Google Summer of Code 2011 application

Jonathan M Davis jmdavisProg at gmx.com
Tue Mar 8 20:45:40 PST 2011


On Tuesday 08 March 2011 20:34:00 %u wrote:
> >> I have the same feeling. I'd like to see such projects. But I
> 
> believe students are more likely to pick feature-oriented projects.
> The stuff that sounds cool.
> 
> > And I wouldn't be surprised if Google as well is also more likely
> 
> to accepted feature-oriented projects than bug-fix ones.
> 
> Wait, I think I'm confused -- which ones are "feature-oriented
> projects" and which ones aren't?
> 
> I'm only a single voice, but for my student perspective, I frankly
> wouldn't waste my time joining a benchmarking project; however, I
> would definitely consider helping get the compiler bugs fixed. After
> all, if it's open-source, then students should be able to help
> contribute, right? What's the point of restricting the compiler work
> to beyond their reach, especially if that's what needs some of the
> most help in and especially if they might be more interested in it?

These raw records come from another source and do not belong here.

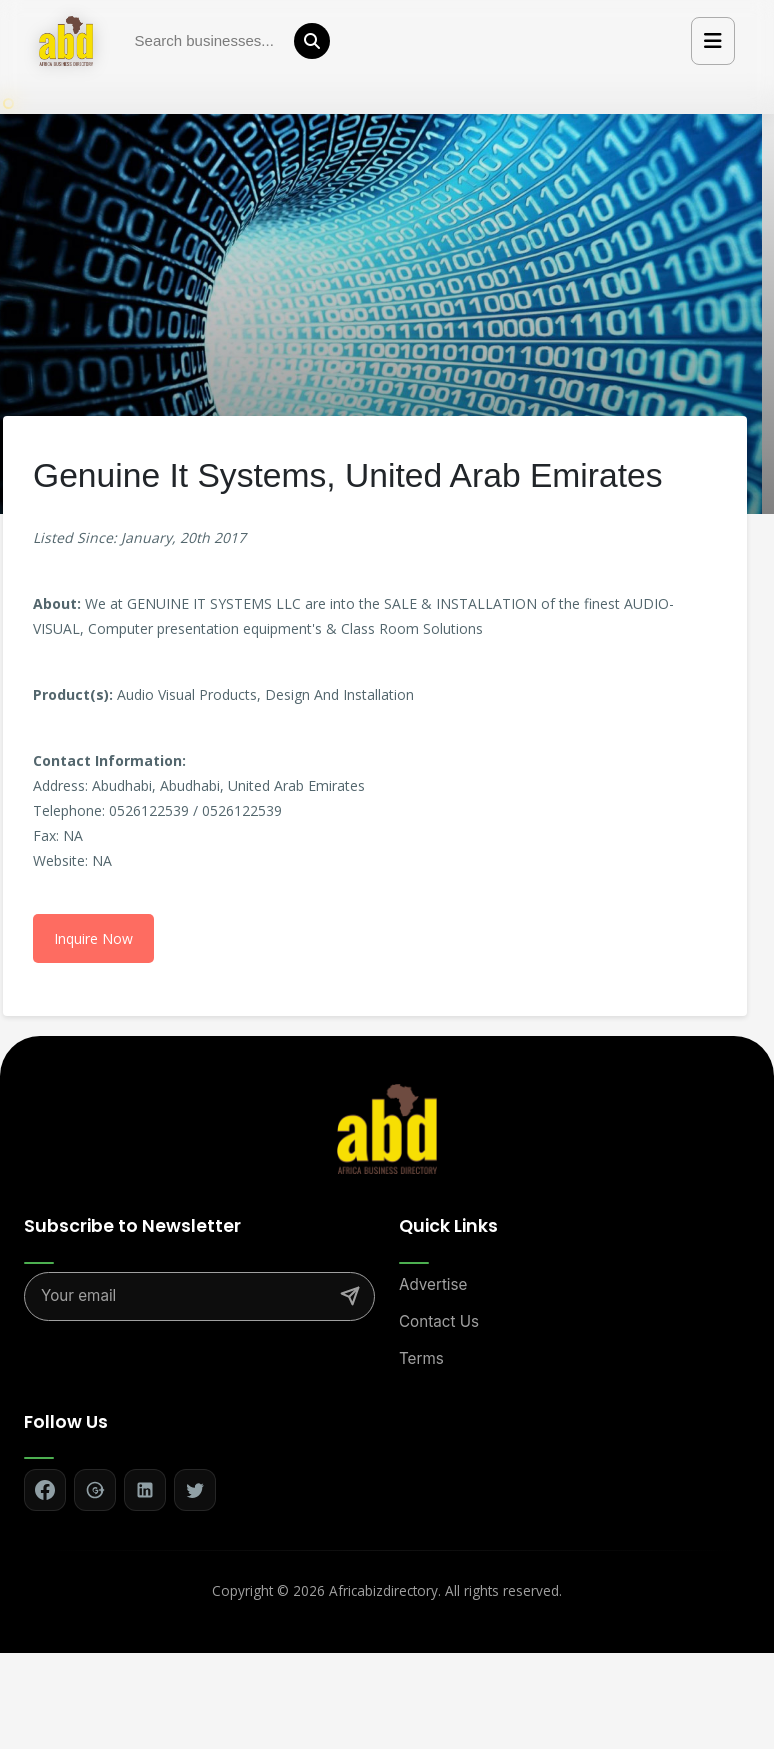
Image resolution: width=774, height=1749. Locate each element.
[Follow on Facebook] (45, 1490)
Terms (421, 1358)
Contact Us (439, 1321)
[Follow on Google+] (95, 1490)
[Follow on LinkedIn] (145, 1490)
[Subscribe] (350, 1296)
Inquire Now (93, 938)
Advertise (433, 1284)
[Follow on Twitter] (195, 1490)
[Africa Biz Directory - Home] (387, 1128)
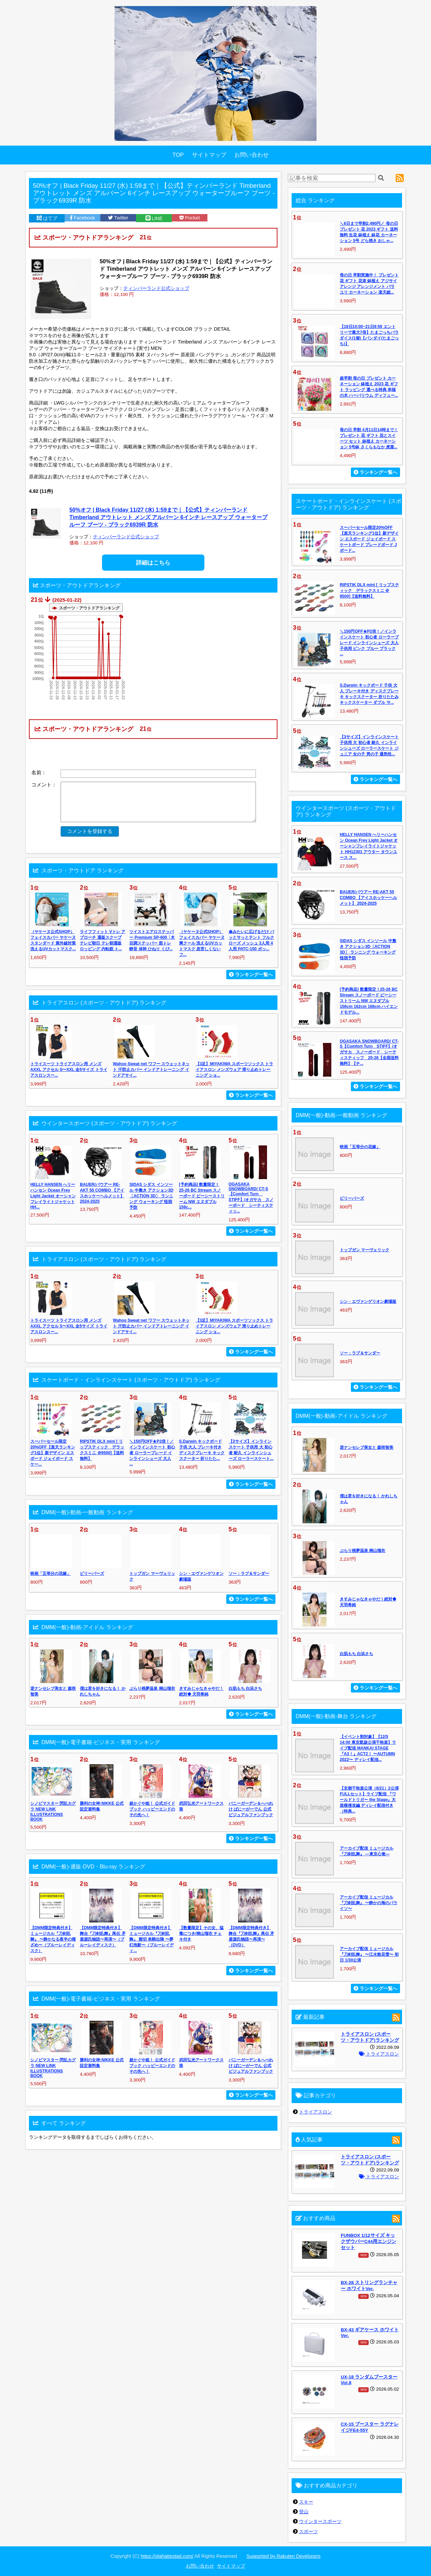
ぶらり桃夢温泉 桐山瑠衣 (152, 1688)
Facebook (82, 217)
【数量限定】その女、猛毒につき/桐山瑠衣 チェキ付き (201, 1933)
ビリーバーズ (92, 1573)
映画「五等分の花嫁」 (50, 1573)
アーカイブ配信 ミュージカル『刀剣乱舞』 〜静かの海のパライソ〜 (368, 1903)
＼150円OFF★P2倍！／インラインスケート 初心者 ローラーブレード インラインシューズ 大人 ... (152, 1452)
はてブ (46, 218)
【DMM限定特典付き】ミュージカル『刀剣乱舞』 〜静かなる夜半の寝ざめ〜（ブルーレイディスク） (53, 1939)
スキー (306, 2502)
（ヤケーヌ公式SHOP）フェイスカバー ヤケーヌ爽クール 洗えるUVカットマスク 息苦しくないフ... (202, 943)
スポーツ (308, 2531)
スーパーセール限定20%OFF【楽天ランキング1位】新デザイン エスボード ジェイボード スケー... (52, 1453)
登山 (303, 2511)
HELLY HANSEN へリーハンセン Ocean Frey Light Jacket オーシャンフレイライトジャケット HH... (53, 1195)
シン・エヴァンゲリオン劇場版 (368, 1301)
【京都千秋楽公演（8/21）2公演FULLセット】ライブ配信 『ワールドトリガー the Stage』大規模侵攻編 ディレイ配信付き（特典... (369, 1800)
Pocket (189, 217)
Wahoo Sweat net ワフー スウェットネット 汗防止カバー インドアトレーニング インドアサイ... (151, 1069)
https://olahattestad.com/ (167, 2556)
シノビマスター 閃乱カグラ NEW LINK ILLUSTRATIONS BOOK (53, 1811)
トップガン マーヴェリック (364, 1250)
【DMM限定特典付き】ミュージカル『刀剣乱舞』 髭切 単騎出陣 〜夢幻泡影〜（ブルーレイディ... (151, 1939)
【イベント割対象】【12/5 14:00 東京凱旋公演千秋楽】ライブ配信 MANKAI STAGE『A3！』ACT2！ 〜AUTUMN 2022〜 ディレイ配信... (368, 1748)
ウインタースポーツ (320, 2521)
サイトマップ (209, 155)
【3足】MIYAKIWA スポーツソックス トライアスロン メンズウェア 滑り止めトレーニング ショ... (234, 1069)
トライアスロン (379, 2054)
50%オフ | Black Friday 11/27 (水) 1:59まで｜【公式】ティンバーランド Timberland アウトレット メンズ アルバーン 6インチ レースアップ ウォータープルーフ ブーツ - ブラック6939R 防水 (168, 517)
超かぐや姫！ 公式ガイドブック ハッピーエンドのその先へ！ (152, 1809)
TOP (178, 155)
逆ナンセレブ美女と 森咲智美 (366, 1447)
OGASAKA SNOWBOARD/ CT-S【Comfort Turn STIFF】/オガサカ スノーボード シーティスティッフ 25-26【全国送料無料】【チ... (369, 1052)
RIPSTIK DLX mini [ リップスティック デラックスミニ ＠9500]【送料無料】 (369, 590)
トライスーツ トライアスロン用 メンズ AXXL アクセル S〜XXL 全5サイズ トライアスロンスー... (68, 1069)
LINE (154, 218)
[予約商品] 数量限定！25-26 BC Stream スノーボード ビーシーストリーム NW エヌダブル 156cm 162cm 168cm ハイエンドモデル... (369, 1001)
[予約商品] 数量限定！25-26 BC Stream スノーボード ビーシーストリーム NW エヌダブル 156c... (202, 1195)
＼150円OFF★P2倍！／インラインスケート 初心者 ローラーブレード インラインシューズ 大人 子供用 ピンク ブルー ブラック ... (369, 642)
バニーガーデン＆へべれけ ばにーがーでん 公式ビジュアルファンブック (251, 1809)
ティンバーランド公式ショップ (156, 288)
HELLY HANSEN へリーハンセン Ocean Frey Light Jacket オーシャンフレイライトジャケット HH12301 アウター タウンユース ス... (369, 846)
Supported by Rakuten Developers (283, 2556)
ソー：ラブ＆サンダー (249, 1573)
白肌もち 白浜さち (245, 1688)
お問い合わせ (251, 155)
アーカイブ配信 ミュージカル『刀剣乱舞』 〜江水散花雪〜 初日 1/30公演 (369, 1954)
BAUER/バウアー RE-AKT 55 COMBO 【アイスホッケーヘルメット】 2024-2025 (368, 898)
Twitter (118, 217)
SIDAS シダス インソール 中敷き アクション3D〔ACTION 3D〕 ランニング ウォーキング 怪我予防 (151, 1196)
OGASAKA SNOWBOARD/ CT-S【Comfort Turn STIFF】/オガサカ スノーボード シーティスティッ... (251, 1198)
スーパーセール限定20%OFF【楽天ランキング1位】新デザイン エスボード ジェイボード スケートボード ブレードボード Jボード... (369, 539)
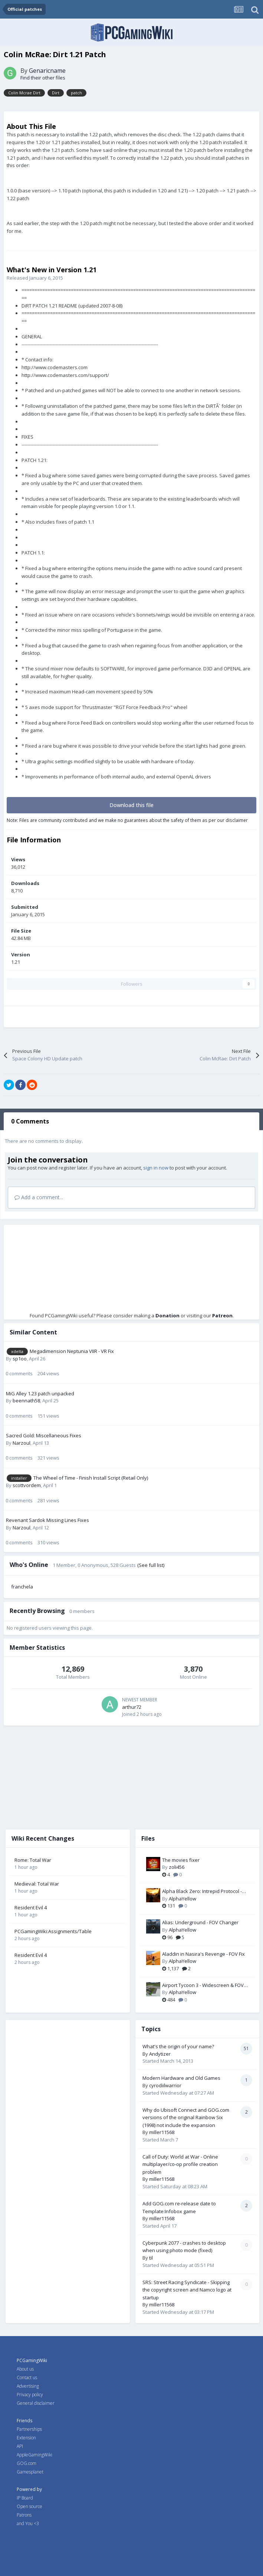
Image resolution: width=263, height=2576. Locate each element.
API (20, 2446)
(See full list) (150, 1565)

The compiler is just one component. druntime and Phobos are part of it as well. 
A good example of a feature-oriented project for druntime would be working on 
the GC. For Phobos, stuff like a logging module or an xml module would be good 
examples of feature-oriented projects. They're tasks to implement or 
significantly improve a specific feature, not work on general bugs.